Science

Seeing brown birch leaves? It’s not necessarily a sign of fall. Blame leaf-munching larvae.

birch, birch leafminer, leafminer

Brown birch trees in both Southcentral and Interior Alaska this summer aren’t signaling an early fall. Rather, they are subject to an infestation of small, leaf-munching larvae.

Alaska is in the midst of a birch leafminer outbreak. The caterpillar-like insect has munched its way through birch leaves near both Anchorage and Fairbanks this summer, said Sydney Brannoch, an entomologist with the Forest Service based in Fairbanks.

Alaska has seen several outbreaks over the past decades. Last year’s aerial surveys showed nearly 48,000 acres of damage in Southcentral and Interior Alaska. Scientists are still working to process this year’s data, but say the outbreak around Fairbanks has grown more and more obvious.

Brannoch said that this summer’s hot and dry weather in the Interior may have been optimal “conditions for these insects to really go wild.”

The state’s first major outbreak was in Anchorage in 1996, which lasted through 2006. Current outbreaks have been occurring for several years in and around Anchorage, Wasilla and the Interior. Particularly heavily-hit areas this summer include Fairbanks, Fox, North Pole and Eielson Air Force Base.

An infested tree is left with a brown crown, Brannoch said, appearing as they would right before dropping their leaves in fall. But the trees won’t look yellow and vibrant with fall colors. That’s because the leafminers, true to their name, mine out all of the internal tissue of the leaf, causing it to shrivel up, die and fall off. An infested tree can lose 90% of its leaves.

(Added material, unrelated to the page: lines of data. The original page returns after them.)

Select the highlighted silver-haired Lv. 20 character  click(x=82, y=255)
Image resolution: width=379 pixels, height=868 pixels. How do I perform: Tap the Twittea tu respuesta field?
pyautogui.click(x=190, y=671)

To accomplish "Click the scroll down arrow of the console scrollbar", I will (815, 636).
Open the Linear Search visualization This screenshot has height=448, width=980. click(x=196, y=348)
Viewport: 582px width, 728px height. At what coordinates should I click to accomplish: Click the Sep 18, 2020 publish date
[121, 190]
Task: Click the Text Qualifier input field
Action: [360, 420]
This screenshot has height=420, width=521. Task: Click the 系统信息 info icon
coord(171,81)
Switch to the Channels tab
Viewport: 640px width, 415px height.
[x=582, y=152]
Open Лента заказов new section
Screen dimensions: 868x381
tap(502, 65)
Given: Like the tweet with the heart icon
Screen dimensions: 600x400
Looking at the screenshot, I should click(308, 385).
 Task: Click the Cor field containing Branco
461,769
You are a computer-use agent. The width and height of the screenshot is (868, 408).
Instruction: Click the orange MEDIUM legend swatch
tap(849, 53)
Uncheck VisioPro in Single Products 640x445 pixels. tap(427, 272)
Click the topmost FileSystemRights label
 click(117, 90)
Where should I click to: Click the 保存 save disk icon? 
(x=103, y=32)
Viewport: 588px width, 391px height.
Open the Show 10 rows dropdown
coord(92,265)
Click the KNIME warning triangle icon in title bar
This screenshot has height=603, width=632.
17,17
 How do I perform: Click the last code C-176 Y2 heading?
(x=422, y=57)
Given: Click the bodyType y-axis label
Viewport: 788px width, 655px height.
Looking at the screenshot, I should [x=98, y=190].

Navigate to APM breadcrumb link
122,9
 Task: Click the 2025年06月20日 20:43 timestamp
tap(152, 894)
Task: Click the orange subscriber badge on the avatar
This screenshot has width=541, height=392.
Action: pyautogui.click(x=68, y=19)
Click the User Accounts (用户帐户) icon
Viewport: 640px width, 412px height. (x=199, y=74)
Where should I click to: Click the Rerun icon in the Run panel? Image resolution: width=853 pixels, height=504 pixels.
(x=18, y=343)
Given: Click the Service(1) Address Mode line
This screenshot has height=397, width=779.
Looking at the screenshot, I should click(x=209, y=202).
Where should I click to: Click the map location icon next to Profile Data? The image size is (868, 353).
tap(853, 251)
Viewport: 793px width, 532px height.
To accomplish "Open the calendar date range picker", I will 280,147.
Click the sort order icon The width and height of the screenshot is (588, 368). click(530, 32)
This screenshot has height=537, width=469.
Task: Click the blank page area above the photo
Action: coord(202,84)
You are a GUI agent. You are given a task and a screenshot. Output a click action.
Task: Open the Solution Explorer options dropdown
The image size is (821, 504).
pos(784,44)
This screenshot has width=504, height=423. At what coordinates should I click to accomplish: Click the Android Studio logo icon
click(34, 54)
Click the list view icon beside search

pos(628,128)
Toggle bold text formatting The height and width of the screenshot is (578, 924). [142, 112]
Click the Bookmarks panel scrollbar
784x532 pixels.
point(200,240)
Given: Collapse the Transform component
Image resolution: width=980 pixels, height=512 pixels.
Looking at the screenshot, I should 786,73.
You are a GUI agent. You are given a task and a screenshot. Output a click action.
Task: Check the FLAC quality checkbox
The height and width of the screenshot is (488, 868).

birch, birch leafminer, leafminer

The invasive insects have been in Alaska since the ‘90s, likely introduced through the transport of live plants. They aren’t native to the state, and have flourished since they don’t have any natural checks and balances, Brannoch said.

Insect outbreaks can be driven in part by climate change, Brannoch said, as certain conditions, like a warming climate, can correspond with ideal insect population growth and can lead to bigger outbreaks that happen more often.

[A creeping mass of insect larvae near a Denali lodge raises the question: ‘Am I hallucinating?’]

The birch leafminers look like small caterpillars, are a half-inch in length and cream-colored with a slight green tint given their leaf-only diet. The larvae feed on the insides of the leaves before eventually emerging the following spring as adult sawflies. They lay their eggs into birch leaves.

But before that, some of the larvae drop into soil to pupate in the winter, a process that is supposed to begin in the next few weeks.

“People are going to start to see larvae in the beds of their pickup trucks or on the ground underneath birch trees,” Brannoch said.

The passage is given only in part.